What is more, his disclosure to date is in the wrong direction: It is the release of Romney’s past returns, not his current ones, that matters.
Since George Romney inaugurated the practice more than 40 years ago by releasing 12 years of tax returns in his bid for the Republican Party nomination, presidential nominees have been transparent with voters about their personal finances. For this reason, we have not suffered a significant tax scandal involving a nominee or sitting president since President Richard Nixon’s abuse of the tax code.
Either Romney has an unresolved father figure issue, or he has some special reason not to follow a tradition established by his father.
Given Romney’s financial sophistication, it has been assumed by some that there cannot be any tax skeletons in his closet. His reluctance to disclose past returns, however, undermines that assumption. We are left with the difficult task of plausibly reconstructing his financial record based on the one full return that he has released. The result is troubling.
Mitt Romney is extraordinarily wealthy, but that is not a justification for nondisclosure. He has made no secret of his wealth, and required campaign disclosures already hint at its magnitude. While Romney may have dissembled about when he actually left Bain Capital, he has been disassociated with the firm long enough that he cannot argue that his tax returns will reveal proprietary secrets.
Nor is this just an exercise in financial titillation or gossip. Disclosure goes to the heart of the truthfulness with which a nominee engages the American people, and it assures us that he in fact has comported himself before the election with the high moral character we associate with a future president.
Romney’s 2010 tax return, when combined with his FEC disclosure, reveals red flags that raise serious tax compliance questions with respect to his possible tax minimization strategies in earlier years. The release in October of his 2011 return will at best act as a distraction from these questions.
So, what are the issues?
The first is Romney’s Swiss bank account. Most presidential candidates don’t think it appropriate to bet that the U.S. dollar will lose value by speculating in Swiss Francs, which is basically the rationale offered by the trustee of Romney’s “blind” trust for opening this account. What’s more, if you really want just to speculate on foreign currencies, you don’t need a Swiss bank account to do so.

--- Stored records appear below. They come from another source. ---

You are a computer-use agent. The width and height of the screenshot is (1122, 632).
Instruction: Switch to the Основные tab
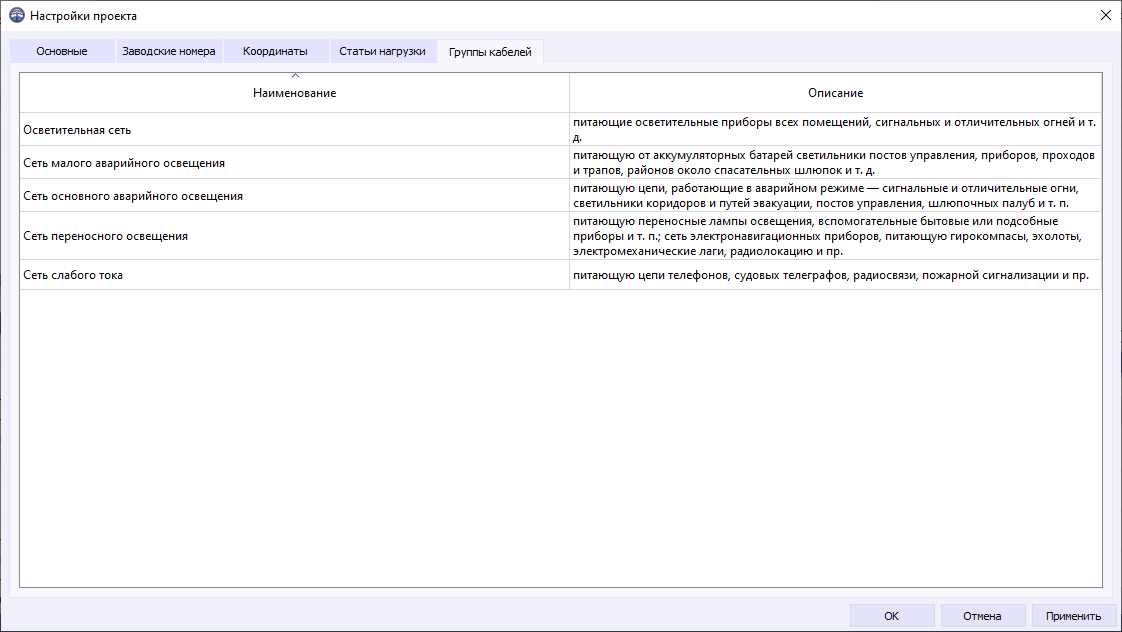[61, 49]
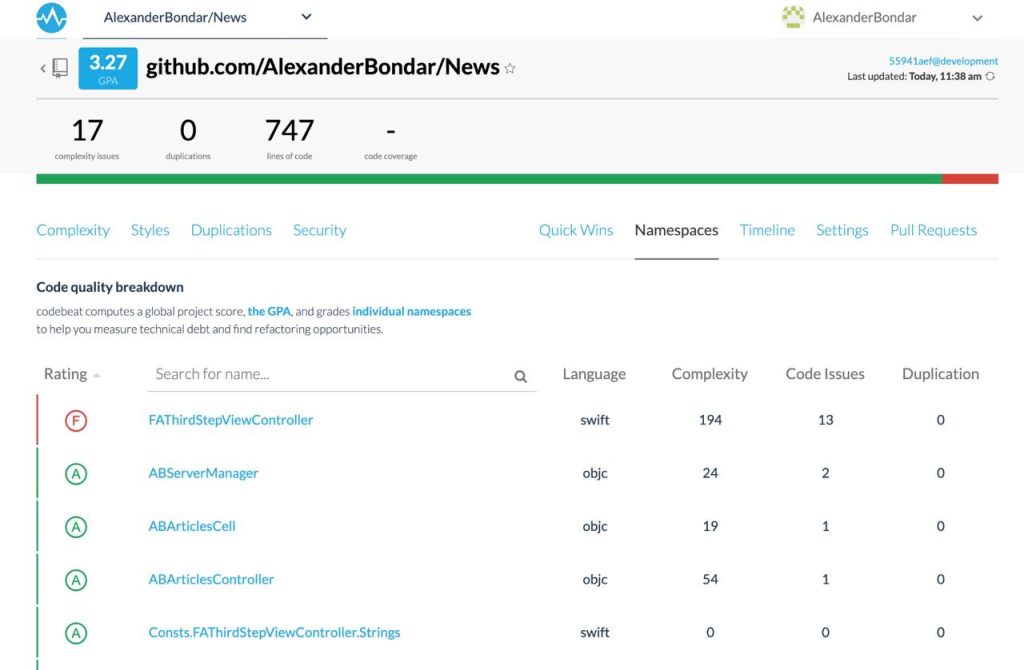1024x670 pixels.
Task: Click the Search for name input field
Action: pyautogui.click(x=330, y=374)
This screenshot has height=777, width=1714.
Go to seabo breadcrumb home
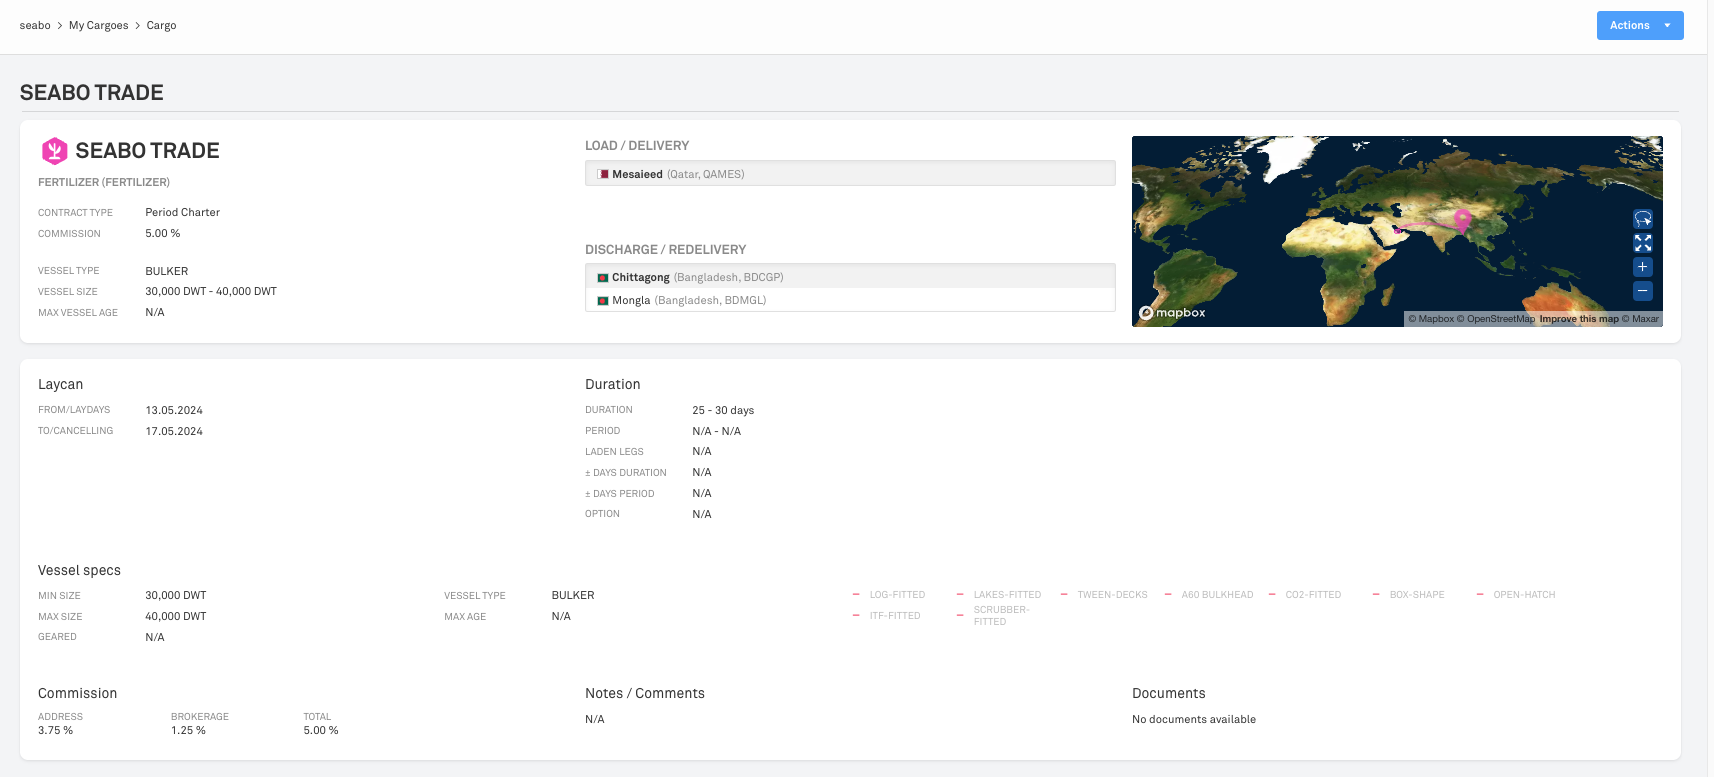pos(35,26)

The Swiss bank account raises tax compliance questions, too.
The account seems to have been closed early in 2010, but was the income in fact reported on earlier tax returns? Did the Romneys timely file the required disclosure forms to the Treasury Department (so-called FBAR reports)?
The IRS announced in 2009 a partial tax amnesty for unreported foreign bank accounts, in light of the Justice Department’s criminal investigations involving several Swiss banks. To date, some 34,500 Americans have taken advantage of such amnesty programs. Did the Romneys avail themselves of any of these amnesty programs? One hopes that such a suggestion is preposterous, but that is what disclosure is for – to replace speculation with truth-telling to the American people.
Second, Romney’s $100 million IRA is remarkable in its size. Even under the most generous assumptions, Romney would have been restricted to annual contributions of $30,000 while he worked at Bain. How does this grow to $100 million?
One possibility is that a truly mighty oak sprang up virtually overnight from relatively tiny annual acorns because of the unprecedented prescience of every one of Romney’s investment choices.
Another, which on its face is quite plausible, is that Romney stuffed far more into his retirement plans each year than the maximum allowed by law by claiming that the stock of the Bain company deals that the retirement plan acquired had only a nominal value. He presumably would have done so by relying on a special IRS “safe harbor” rule relating to the taxation of a service partner’s receipt of such interests, but that rule emphatically does not apply to an interest when sold to a retirement plan, which is supposed to be measured by its true fair market value.
Third, the vast amounts in Romney’s family trusts raise a parallel question: Did Romney report and pay gift tax on the funding of these trusts or did he claim similarly unreasonable valuations, which likewise would have exposed him to serious penalties if all the facts were known?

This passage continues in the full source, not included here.